• TEXT
· · · · ·
So this tells us that constantly allocating objects does have a hefty overhead, but small objects with not so long lifetime is not necessarily a huge problem for us, especially since these will be created mainly when the player is interacting with the interface.

Now let's actually start with using this with our game state. I start with the game state as a node in the scene tree, so when the scene tree is reset the game state is also reset. On the class we attach to that node we have some static methods to easily access the node making it sort of a singleton, we do not however keep any static references to the game state. I prefer to do it this way as with Godot we don't have easy support for destructors so this will cause things to be cleaned up properly when we switch out the node in the tree. To make that global access work we make the game state be part of a group we can access instead. Inside of the access functions we check if we are in the correct mutable state before returning the node. This is of course slower than a reference but I think it's more "Godot"-style if that makes sense.

class_name GameState extends Node

enum AccessState {
    MUTABLE,
    IMMUTABLE
}

static func access_logic() -> GameState:
    if __access_state != AccessState.MUTABLE:
        Log.error("Tried to gain mutable access game state when not allowed!")
        return null
    return _access()

static func access_interface() -> GameStateConstView:
    return GameStateConstView.new(_access())

static func _access() -> GameState:
    var tree:SceneTree = Engine.get_main_loop()
    return tree.get_first_node_in_group(&"game_state")
· · · · ·
Dataset records:
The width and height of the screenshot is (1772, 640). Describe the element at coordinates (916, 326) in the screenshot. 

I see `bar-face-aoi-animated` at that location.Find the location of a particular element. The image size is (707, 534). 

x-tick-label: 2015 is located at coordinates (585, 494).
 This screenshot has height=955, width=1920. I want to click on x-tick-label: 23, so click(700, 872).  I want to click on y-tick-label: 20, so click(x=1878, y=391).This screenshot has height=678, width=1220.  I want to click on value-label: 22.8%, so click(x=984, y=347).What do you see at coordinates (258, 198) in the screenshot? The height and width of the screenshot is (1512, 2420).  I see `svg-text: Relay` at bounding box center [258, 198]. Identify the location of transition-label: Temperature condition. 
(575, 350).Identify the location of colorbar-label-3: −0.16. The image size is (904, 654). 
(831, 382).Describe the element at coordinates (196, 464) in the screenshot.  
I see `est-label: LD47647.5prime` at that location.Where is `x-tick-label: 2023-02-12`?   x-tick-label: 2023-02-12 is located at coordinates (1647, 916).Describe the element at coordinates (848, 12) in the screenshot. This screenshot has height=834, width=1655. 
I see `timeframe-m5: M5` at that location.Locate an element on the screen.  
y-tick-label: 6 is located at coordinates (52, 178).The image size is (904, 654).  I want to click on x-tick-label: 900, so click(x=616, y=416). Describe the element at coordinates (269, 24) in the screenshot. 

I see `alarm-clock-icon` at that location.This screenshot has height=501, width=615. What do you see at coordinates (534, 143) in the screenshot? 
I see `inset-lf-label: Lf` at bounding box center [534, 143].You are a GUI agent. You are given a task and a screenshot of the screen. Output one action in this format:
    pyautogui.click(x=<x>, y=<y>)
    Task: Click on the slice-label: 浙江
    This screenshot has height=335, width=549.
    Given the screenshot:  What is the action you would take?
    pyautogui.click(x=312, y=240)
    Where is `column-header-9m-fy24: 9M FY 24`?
· · · · ·
• QUESTIONS
1. Can you copy the game state excerpt, from "Now let's actually" to "that makes sense.", inclusive?
2. Could you continue the game state excerpt from its final line?

• RESPONSES
1.
Now let's actually start with using this with our game state. I start with the game state as a node in the scene tree, so when the scene tree is reset the game state is also reset. On the class we attach to that node we have some static methods to easily access the node making it sort of a singleton, we do not however keep any static references to the game state. I prefer to do it this way as with Godot we don't have easy support for destructors so this will cause things to be cleaned up properly when we switch out the node in the tree. To make that global access work we make the game state be part of a group we can access instead. Inside of the access functions we check if we are in the correct mutable state before returning the node. This is of course slower than a reference but I think it's more "Godot"-style if that makes sense.

2.
func _ready() -> void:
    add_to_group(&"game_state", true)

static var __access_state:AccessState = AccessState.IMMUTABLE

The static method access_logic() is intended for when the game state is supposed to be mutable, like when we are running game logic and updating stuff. If we are in the correct state then we just return the node. In the next function named access_interface() we wrap a reference to the game state in a class called GameStateConstView which only exposes methods that are "const-correct". For instance if our game state would have a list of entities that you could access, in GameStateConstView we would provide methods to safely access those entities, themselves being wrapped in an EntityConstView class itself providing a const interface to the underlying entity.

It is quite a bit of boiler plate to manage since GDScript is not particularly feature rich when it comes to metaprogramming, but I feel that's a blessing in disguise as it stops me from making my life way harder than it needs to be and keeps this code very simple and easy to follow. As an example to find an entity by an id could be written as:

func find_entity_by_id(id:int) -> EntityConstView:
    var search := func(e:Entity) -> bool: return e.id == id
    return EntityConstView.new(_obj.entities.find_custom(search))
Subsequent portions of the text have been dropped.